[Records from a pointing dataset]
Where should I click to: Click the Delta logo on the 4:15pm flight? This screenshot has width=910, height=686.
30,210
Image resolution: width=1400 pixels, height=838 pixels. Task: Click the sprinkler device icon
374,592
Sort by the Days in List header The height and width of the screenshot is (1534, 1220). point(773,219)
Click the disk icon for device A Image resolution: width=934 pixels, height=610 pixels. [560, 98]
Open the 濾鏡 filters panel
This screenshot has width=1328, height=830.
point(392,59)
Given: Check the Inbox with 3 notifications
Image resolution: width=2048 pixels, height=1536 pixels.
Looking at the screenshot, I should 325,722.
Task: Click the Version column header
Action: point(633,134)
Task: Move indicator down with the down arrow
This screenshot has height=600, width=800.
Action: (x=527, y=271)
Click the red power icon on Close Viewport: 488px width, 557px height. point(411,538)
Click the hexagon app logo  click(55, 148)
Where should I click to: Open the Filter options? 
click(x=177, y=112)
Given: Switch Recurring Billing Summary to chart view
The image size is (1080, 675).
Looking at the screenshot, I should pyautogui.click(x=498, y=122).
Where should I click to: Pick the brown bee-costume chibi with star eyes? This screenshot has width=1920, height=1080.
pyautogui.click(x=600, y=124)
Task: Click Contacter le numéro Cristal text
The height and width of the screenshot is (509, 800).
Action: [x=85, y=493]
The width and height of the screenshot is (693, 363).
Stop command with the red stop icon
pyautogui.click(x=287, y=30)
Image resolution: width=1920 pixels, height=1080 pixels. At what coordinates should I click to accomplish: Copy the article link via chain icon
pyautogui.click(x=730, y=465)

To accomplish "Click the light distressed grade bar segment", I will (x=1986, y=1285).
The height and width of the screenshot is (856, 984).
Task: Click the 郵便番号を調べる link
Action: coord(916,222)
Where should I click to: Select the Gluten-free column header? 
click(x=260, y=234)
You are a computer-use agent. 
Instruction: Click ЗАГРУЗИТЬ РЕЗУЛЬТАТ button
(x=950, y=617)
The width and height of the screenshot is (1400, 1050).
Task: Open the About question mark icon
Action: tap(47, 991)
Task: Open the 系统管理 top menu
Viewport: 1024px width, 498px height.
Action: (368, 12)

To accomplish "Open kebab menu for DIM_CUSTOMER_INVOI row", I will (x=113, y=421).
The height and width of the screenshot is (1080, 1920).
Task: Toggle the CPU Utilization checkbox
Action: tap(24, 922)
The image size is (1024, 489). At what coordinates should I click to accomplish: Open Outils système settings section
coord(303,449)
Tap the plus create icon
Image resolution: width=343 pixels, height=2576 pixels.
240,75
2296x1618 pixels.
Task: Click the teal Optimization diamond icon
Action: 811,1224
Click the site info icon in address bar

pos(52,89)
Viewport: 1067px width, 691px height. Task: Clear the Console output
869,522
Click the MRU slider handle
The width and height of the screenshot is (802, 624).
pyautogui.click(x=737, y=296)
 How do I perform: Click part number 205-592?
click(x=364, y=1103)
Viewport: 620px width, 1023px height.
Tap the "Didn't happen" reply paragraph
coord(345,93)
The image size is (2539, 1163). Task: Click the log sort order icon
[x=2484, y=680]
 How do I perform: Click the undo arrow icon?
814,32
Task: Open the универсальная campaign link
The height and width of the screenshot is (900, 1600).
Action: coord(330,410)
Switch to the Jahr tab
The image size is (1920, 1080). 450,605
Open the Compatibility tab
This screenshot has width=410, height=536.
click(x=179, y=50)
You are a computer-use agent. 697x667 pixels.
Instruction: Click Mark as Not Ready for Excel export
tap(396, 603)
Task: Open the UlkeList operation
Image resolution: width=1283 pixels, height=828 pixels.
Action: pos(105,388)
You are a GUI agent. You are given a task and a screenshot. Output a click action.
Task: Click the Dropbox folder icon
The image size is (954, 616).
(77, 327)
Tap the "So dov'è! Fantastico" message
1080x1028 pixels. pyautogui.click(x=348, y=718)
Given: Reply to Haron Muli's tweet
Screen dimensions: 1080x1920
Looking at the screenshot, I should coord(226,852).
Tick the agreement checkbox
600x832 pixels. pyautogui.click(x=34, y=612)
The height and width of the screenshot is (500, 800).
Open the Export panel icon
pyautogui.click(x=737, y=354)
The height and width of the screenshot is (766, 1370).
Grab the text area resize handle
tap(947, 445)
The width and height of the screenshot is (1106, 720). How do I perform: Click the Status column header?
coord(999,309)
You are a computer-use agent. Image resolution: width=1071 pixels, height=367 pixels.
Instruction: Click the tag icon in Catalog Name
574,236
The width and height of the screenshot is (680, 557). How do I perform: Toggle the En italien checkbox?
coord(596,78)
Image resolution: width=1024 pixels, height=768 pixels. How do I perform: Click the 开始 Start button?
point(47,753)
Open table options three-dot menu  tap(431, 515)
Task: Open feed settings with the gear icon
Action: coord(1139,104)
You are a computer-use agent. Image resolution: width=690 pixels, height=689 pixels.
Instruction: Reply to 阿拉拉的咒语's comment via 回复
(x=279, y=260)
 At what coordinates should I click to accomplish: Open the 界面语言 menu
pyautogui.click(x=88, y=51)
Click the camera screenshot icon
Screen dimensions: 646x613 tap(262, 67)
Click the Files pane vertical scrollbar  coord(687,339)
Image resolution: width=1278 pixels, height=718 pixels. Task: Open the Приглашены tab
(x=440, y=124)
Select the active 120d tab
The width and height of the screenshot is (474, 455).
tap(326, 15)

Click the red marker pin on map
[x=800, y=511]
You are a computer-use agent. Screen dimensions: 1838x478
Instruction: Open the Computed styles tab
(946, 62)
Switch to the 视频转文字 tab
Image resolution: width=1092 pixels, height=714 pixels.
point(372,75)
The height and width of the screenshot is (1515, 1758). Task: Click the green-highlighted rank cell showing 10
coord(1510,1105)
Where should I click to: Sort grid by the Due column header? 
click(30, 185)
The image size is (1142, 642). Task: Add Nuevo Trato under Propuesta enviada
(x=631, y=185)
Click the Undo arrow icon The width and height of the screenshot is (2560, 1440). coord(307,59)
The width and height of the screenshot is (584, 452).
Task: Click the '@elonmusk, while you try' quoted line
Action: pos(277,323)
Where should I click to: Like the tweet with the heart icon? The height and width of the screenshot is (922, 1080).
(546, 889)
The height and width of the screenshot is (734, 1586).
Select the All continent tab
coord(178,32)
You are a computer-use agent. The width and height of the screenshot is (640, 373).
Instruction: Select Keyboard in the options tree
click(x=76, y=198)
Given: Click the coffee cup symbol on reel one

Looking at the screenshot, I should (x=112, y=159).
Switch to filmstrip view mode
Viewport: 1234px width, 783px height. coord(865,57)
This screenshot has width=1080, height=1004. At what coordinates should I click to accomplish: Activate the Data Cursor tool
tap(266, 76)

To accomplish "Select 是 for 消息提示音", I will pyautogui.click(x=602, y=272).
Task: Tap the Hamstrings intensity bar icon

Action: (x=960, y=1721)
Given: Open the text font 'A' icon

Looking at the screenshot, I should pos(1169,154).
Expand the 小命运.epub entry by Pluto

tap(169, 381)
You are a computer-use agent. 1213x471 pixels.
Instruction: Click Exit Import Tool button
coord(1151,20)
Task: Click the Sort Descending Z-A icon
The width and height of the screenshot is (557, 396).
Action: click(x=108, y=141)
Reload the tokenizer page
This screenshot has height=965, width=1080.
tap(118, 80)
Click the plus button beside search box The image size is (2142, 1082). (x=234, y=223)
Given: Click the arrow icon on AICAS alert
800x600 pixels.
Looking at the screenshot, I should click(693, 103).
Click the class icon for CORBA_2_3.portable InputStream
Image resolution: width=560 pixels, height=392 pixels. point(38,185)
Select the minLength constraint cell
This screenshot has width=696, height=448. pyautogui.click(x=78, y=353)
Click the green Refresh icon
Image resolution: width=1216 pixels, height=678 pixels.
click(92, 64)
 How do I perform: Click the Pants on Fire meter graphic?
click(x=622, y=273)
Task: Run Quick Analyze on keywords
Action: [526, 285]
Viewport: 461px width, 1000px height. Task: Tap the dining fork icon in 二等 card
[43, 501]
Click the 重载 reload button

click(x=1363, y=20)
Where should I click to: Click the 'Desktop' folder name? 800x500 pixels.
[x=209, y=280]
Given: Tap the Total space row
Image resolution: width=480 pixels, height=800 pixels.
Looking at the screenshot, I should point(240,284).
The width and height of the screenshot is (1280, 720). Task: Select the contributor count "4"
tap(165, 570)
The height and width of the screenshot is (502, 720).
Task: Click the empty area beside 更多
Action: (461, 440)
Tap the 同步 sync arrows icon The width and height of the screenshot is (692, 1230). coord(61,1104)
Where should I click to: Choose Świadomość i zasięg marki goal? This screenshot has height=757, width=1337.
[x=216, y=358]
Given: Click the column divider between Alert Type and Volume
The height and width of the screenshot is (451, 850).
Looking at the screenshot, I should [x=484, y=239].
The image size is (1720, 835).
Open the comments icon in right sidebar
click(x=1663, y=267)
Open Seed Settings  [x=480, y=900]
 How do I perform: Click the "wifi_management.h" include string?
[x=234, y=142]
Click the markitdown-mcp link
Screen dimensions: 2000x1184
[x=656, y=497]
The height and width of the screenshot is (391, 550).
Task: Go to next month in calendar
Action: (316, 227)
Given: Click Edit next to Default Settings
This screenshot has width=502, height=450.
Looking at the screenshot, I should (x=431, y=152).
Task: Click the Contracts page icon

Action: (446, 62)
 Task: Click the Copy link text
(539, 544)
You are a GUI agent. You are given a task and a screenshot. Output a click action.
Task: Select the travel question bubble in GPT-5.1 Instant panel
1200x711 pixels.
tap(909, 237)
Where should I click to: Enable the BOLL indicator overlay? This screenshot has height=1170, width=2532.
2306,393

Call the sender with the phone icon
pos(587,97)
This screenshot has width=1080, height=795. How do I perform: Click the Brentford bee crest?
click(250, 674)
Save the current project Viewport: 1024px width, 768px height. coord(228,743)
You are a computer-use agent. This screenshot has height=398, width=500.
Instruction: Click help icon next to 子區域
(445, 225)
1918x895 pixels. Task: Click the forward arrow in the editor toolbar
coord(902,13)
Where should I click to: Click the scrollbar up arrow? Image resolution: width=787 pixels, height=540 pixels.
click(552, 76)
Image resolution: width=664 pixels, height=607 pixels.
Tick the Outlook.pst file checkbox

_Exercise instructions_:
Start at the listing line that contains "Given: Reply to Haron Muli's tweet" and stop after the line that contains "coord(999,309)". Write those lines out again, switching "Tick" to "Check" and leaving everything else as it is.

_Full answer_:
Given: Reply to Haron Muli's tweet
Screen dimensions: 1080x1920
Looking at the screenshot, I should coord(226,852).
Check the agreement checkbox
600x832 pixels. pyautogui.click(x=34, y=612)
The height and width of the screenshot is (500, 800).
Open the Export panel icon
pyautogui.click(x=737, y=354)
The height and width of the screenshot is (766, 1370).
Grab the text area resize handle
tap(947, 445)
The width and height of the screenshot is (1106, 720). How do I perform: Click the Status column header?
coord(999,309)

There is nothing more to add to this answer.